Communicating Synthetic Data Evaluation Results with a Parameterized R Markdown Report
Recently, a team of Urban Institute researchers partnered with the Allegheny County Department of Human Services and Western Pennsylvania Regional Data Center to create a fully synthetic version of the department’s confidential data tracking individual usage of child welfare services, behavioral health services, aging services, developmental support services, homeless and housing supports, and family strengthening and youth supports. Synthetic data are statistically representative pseudo-records, which can enable Allegheny County to preserve many features and properties of the confidential data while mitigating privacy threats to individual participants reflected in the data. The synthetic dataset can be publicly shared, helping researchers, service providers, members of the public, and other stakeholders understand these services and their recipients better.
Our process for generating synthetic data with our county partners was highly iterative and collaborative. We varied components of our synthesis methodology over the course of the project, ultimately generating 77 synthetic candidates. We evaluated each of these candidates across a series of metrics before selecting the dataset that best balanced data utility with data privacy. While the Urban Institute team provided technical capabilities and expertise, we relied on the county partners to guide data utility priorities based on their knowledge of its common use cases, ensure our assessments of data privacy aligned with county policies, and make decisions about tradeoffs between data utility and data privacy.
Given the iterative and collaborative nature of this process, we faced a central question: How can we evaluate dozens of these synthetic candidates and communicate a large amount of highly technical evaluation results to our county partners? We wanted to provide a one-stop shop for county partners to review and digest synthetic data evaluation results, and we determined that a parameterized R Markdown report solution met our needs along several key dimensions.
Parameterized R Markdown evaluation reports can facilitate comprehensive technical communication
Over the course of the project, we developed and continually refined a parameterized R Markdown template that aligned with the project’s iterative and collaborative nature, enabling us to share synthetic data utility and privacy metrics with our county partners and to respond to their feedback and requests.
Others at the Urban Institute have written about creating iterated fact sheets and using HTML pages for various project use cases. We drew from this work and used R Markdown not for final polished products, but as a flexible and workable internal tool throughout the life of the project. Below, we outline three key characteristics of parameterized reports that supported our use case.
1. R Markdown report templates can include parameters for use in the knit environment
Our reports featured three primary parameters: synthesis ID (synth_num
), replicate number (rep_num
), and confidential data structure type (conf_type
). These parameters allowed us to quickly dictate the synthetic and confidential data sources to evaluate as well as the types of analyses to run on our dozens of candidate datasets. The update process was as simple as changing the parameters in one place and knitting the report.
We can declare these parameters using the params field in the YAML header of an individual R Markdown (.Rmd
) file. However, instead of manually changing the YAML header for each of the many reports we created, we used a separate helper script to iterate over parameter values and pass these values to the params argument in the function rmarkdown::render()
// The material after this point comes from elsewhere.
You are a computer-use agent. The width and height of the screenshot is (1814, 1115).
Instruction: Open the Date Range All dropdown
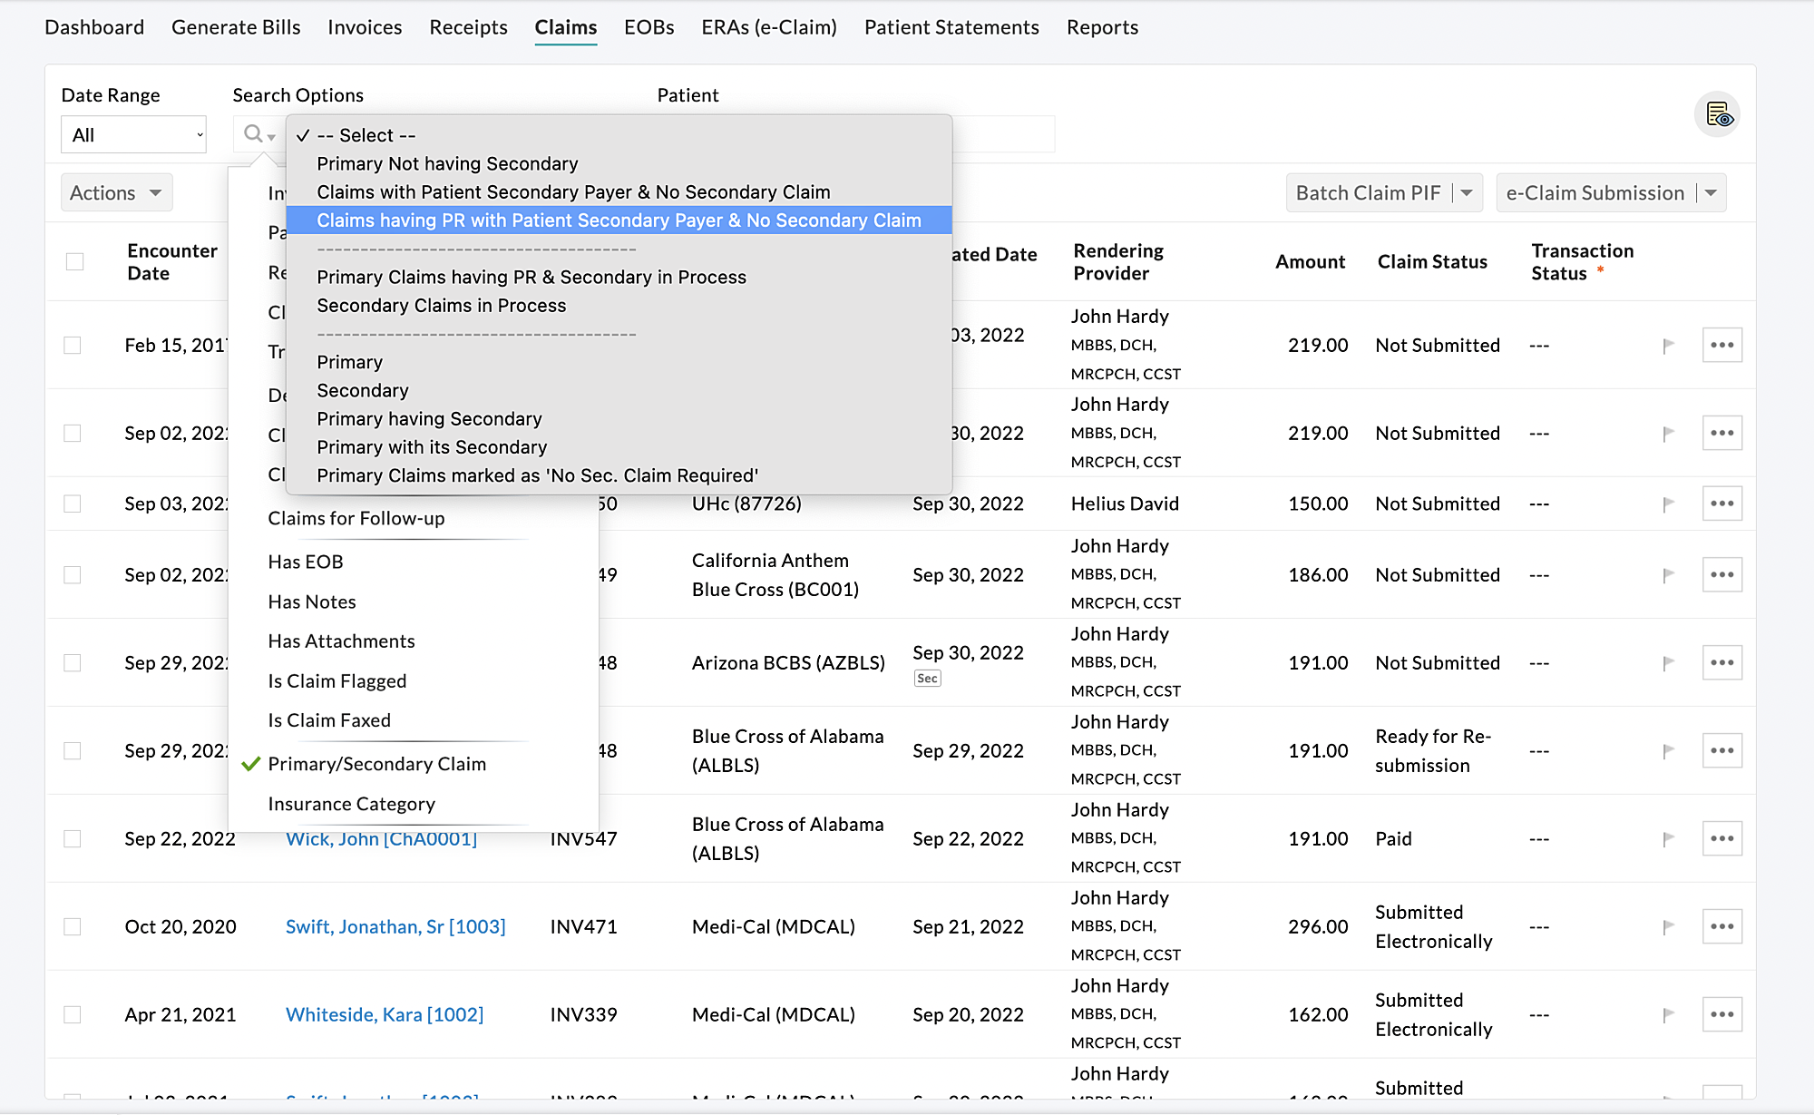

. This helper script was structured as follows:
Upon knitting, parameters are stored within the params
object and can be used throughout the R Markdown report template file. You can access the synthesis ID number with params$synth_num
, for example. With this parameterized template setup, we quickly generated evaluation reports for each new batch of synthesis results to review internally and share with county partners.
2. R Markdown reports are flexible and allow for continuous updates
Our report template wasn’t created in a single day, week, or even month; it evolved over the course of the project as we continued the iterative synthetic data generation process. We continuously added, improved, and refined the metrics and analyses in the report as we received feedback and input from county data experts.
We sought to capture the following topics in our reports: typical data use cases such as tracking service usage over time and analyzing interactions between different services; priorities for preserving demographic characteristics like age, race, ethnicity, and gender; and considerations of disclosure risks and privacy policies. The report template we developed allowed us to easily respond to new information and areas of focus that we gained from our discussions with the county partners.
3. R Markdown reports cleanly display text, code, and results in a cohesive document
With R Markdown, we could weave narrative text with our computational analyses, which allowed us to better communicate technical results by including elements such as a table of contents, headers and body text, code chunks, inline code, and embedded visualizations in our HTML reports.
Although our partners were already experts in these datasets, the synthetic data generation process also required many specific technical decisions surrounding modeling and evaluation choices. To contextualize these decisions and results, we included descriptions of each evaluation metric alongside the relevant statistics and visualizations in the report template. We described the motivation for each metric, provided guidance for interpreting results (e.g., directionality and magnitude), and included references to outside resources.
The image below, for example, uses mock data points to display a sample report section on relative frequency comparisons:
All in all, R Markdown enabled our team to efficiently produce organized and comprehensive results, respond quickly to feedback, and communicate clearly with our county partners. Programmers using R or any other language could also consider using Quarto, a new multilanguage, open-source scientific publishing system that improves on R Markdown with greater functionality. For our use case and given our technical capabilities and expertise, building upon the existing work using R Markdown made for an effective collaboration with our county partners.